Records excerpted from a collection

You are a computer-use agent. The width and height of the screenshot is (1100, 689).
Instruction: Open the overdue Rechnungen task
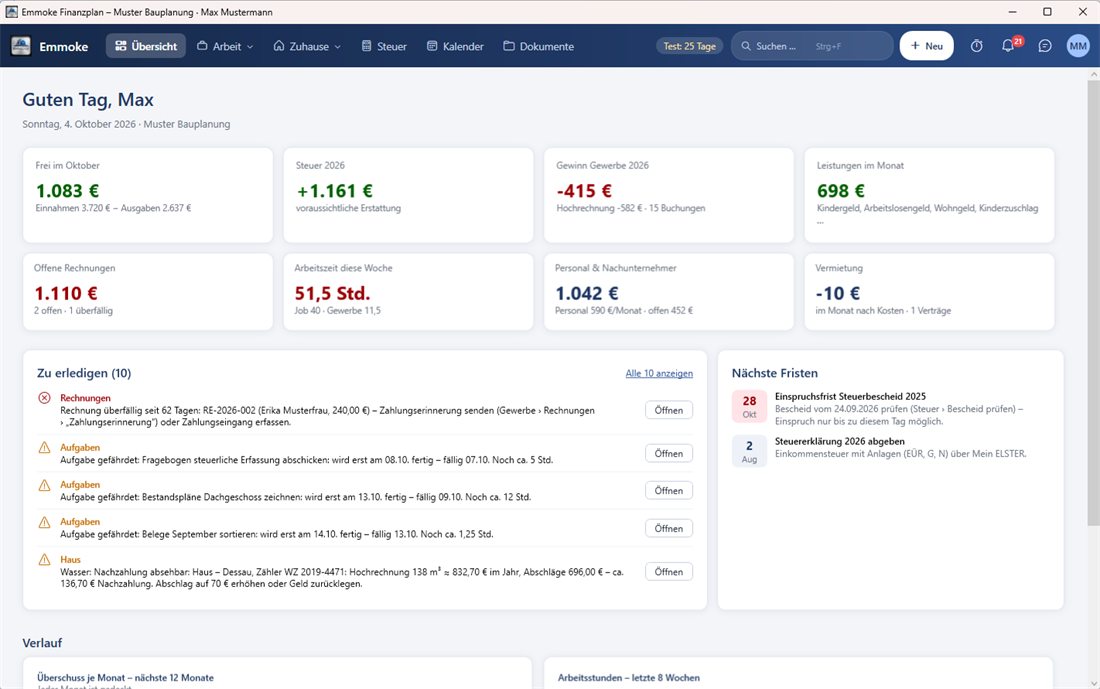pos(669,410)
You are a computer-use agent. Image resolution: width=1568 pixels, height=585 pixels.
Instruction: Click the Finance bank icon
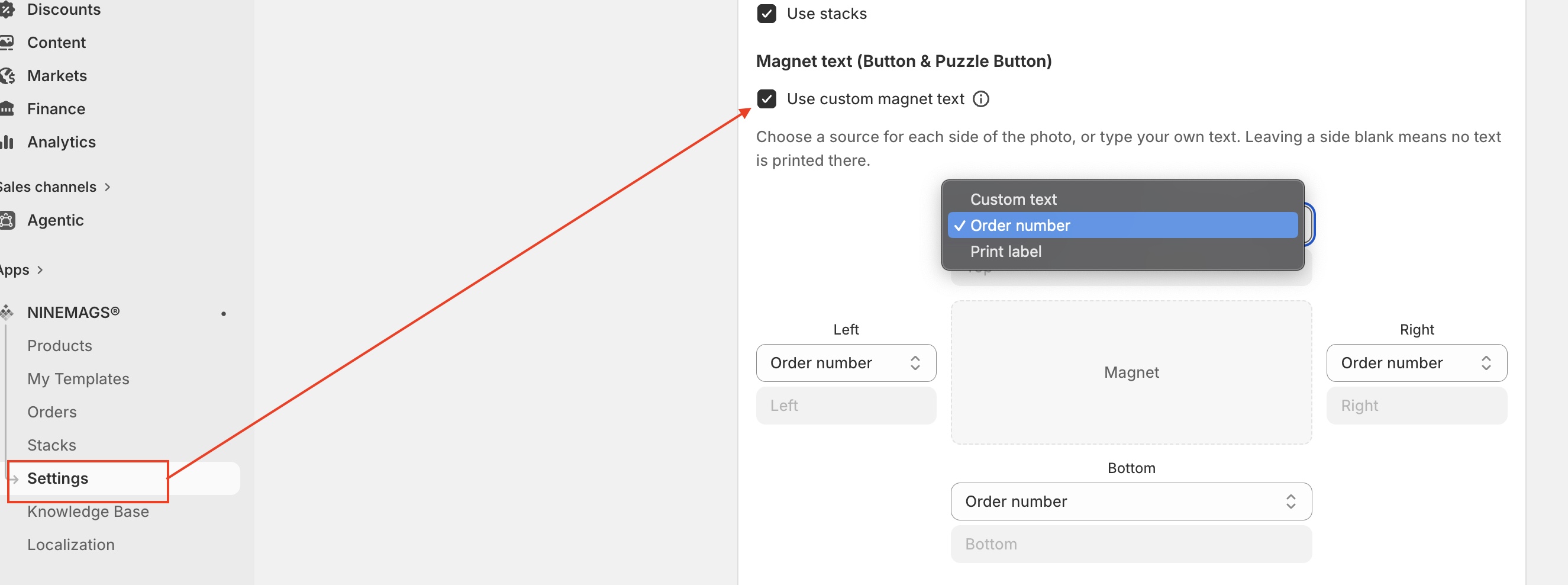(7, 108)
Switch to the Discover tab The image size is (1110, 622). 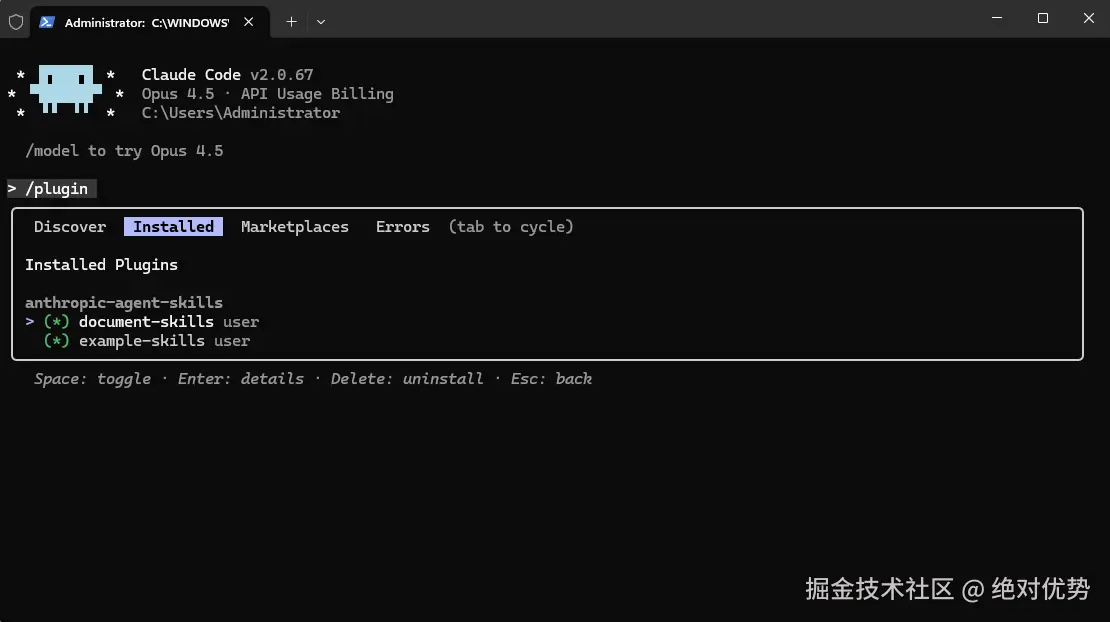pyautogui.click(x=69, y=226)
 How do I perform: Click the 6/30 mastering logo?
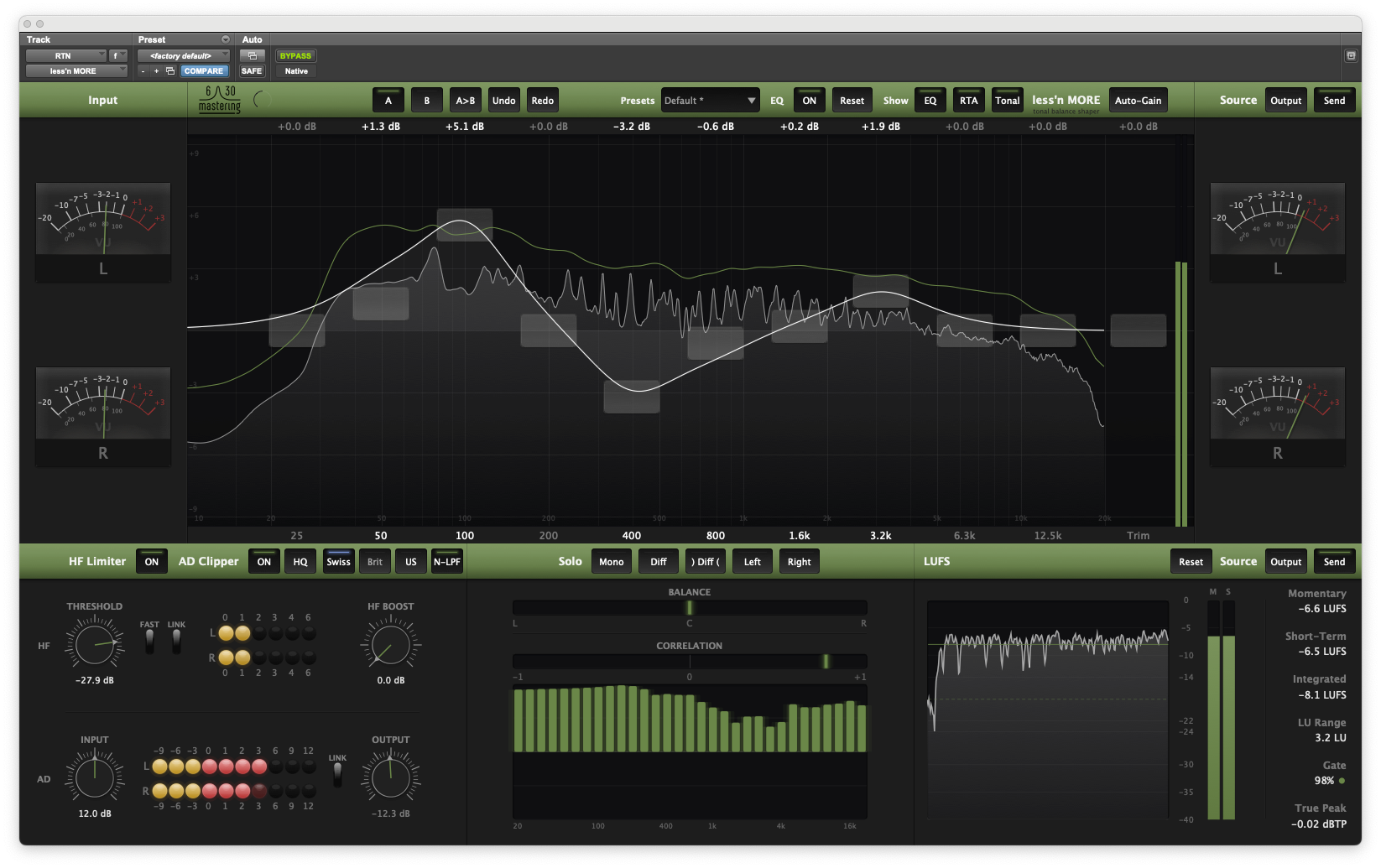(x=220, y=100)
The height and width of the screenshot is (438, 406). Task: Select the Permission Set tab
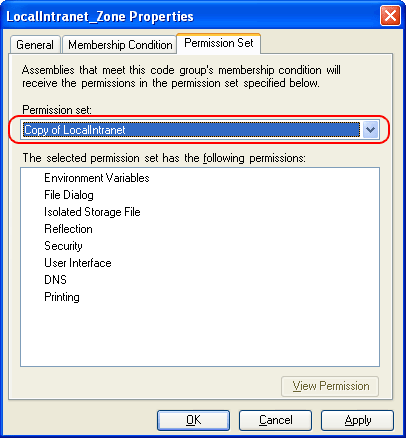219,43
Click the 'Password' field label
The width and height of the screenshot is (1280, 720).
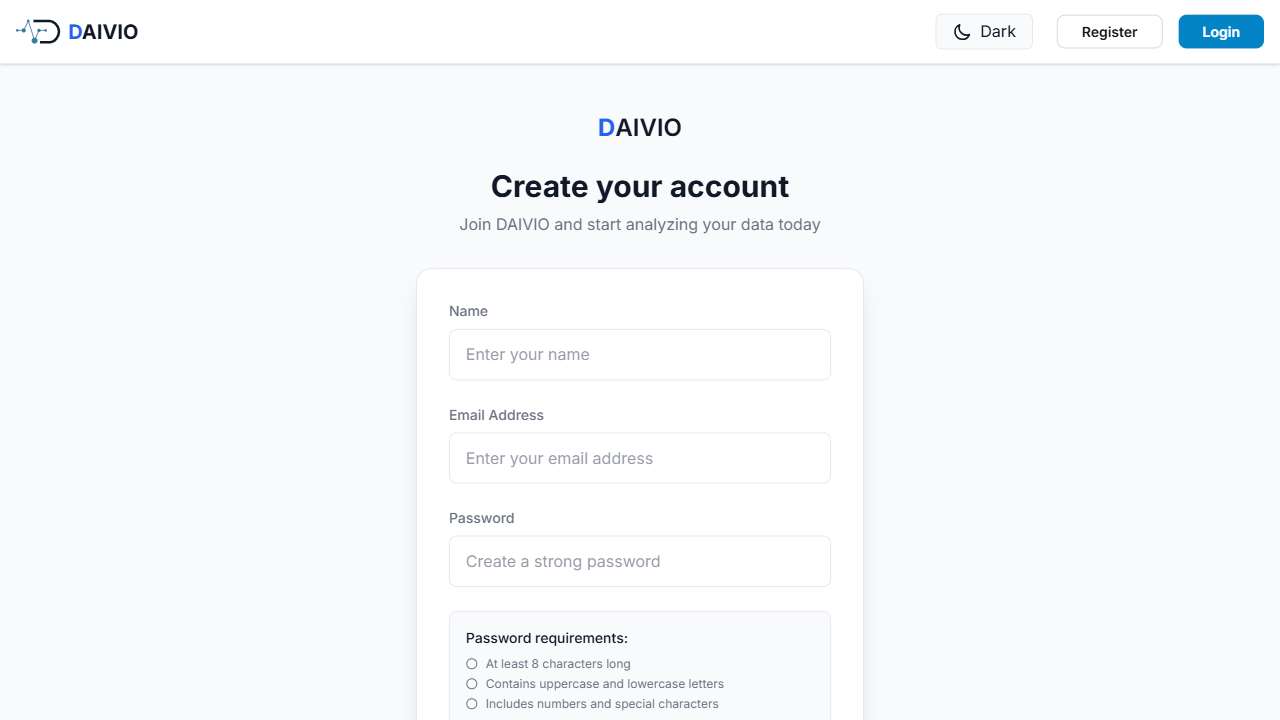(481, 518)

_Exercise directions_
Find the lines above that hold "computer", then copy each of them.

_Problem solution_
You are a computer-use agent. The width and height of the screenshot is (1100, 689).
You are a computer-use agent. Image resolution: width=1568 pixels, height=585 pixels.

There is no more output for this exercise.